Cost of shooting raw

The information should be included in your camera's owner's manual. (Look in the appendix.) It will vary depending on the file size you set for your Jpeg's.
 
It will depend on the card. When you change to shoot raw, the camera should tell you how many images you have on that card. Record how many it says in jpeg and then change it and see how many it says with RAW.
 
The camera will give you an estimate, but it's usually quite conservative.
 
Few thoughts:
1) Photos in JPEG or RAW or any format are not of a fixed size and more complex scenes will generally result in bigger file sizes.

2) The back of hte camera/viewfinder normally shows the estimated number of remaining shots possible with the card currently installed in the camera

3) RAW photos will be bigger than JPEG; they also take longer to write to a card so you will see the total number of shots and the number of shots you can get in a burst go down. However most photographers consider the editing and quality potential gains of RAW worth that sacrifice
 
With the camera set to it's highest quality setting the ratio is about 1:4.
You would be able to record about 4x more JPEG files than Raw files.
Tutorials – The RAW File Format

Image file size varies with image content.
A photo of a blank wall will be a smaller image file than a photo of the same wall with art work hanging on the wall and some furniture in the shot.
The number of images (JPEG or Raw) your memory card has room left for that is displayed on your camera is an approximation.

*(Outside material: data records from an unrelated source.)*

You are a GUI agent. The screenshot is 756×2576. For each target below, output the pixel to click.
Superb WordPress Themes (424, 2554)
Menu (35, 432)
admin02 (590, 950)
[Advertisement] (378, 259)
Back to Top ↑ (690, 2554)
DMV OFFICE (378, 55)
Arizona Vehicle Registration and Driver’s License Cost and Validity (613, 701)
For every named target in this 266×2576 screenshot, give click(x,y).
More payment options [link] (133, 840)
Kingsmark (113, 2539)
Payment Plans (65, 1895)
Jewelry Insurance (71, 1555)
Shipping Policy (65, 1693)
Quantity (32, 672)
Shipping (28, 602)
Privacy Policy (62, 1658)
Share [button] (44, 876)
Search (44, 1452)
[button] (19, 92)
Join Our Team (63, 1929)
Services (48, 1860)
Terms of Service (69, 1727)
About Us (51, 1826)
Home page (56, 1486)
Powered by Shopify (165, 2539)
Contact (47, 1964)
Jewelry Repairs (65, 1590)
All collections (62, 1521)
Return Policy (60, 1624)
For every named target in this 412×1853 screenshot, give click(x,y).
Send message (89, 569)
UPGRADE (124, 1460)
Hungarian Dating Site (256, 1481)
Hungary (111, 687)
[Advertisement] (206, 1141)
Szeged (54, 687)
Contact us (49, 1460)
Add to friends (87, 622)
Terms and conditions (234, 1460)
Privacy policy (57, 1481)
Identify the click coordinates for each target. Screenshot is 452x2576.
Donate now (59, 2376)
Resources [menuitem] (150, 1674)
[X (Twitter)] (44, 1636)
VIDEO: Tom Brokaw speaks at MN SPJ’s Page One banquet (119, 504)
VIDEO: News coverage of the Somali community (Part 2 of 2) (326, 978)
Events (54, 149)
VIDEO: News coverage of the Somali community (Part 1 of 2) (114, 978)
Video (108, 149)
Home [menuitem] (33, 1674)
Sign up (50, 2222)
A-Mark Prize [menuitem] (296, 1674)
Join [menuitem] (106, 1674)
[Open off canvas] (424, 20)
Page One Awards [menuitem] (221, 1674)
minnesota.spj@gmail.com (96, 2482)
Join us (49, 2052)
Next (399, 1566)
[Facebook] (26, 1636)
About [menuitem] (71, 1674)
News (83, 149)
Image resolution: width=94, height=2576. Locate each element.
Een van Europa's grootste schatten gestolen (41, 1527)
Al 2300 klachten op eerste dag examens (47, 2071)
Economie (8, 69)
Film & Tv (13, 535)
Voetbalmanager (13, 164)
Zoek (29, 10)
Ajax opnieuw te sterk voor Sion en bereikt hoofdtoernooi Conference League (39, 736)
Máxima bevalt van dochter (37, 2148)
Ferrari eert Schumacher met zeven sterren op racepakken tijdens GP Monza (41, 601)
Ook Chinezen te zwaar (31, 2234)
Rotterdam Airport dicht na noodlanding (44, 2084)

FWIW -JPEG is an acronym for an image file format developed by the Joint Photographic Experts Group. So the whole thing gets capitalized - JPEG
Raw is not an acronym, so it's Raw, not RAW.
There are over 100 Raw image file types - CR2, 3FR, ARI, PEF, CRW, PTX, MEF, DNG, X3F, yada, yada, yada.
Nikon's Raw image file type is NEF - Nikon Electronic File.

In fact, each new digital camera Nikon releases has it's own unique NEF file type, which is why it takes Adobe some weeks to reverse-engineer each new file type for Adobe Camera Raw.
 
Just get more cards
 
Yep. Memory cards are relatively inexpensive.

Plus you don't want a lot of image files on one card that you could potentially lose access to if a memory card malfunctions.
 
The question should be, what is the cost of NOT shooting in raw? Having the camera produce JPG images locks so many things away from you.

Memory consumption is the LAST thing I worry about when shooting. Not since my first Sony compact point-and-shoot that came with a 64 megabyte card have I worried about having enough space in the camera to shoot with.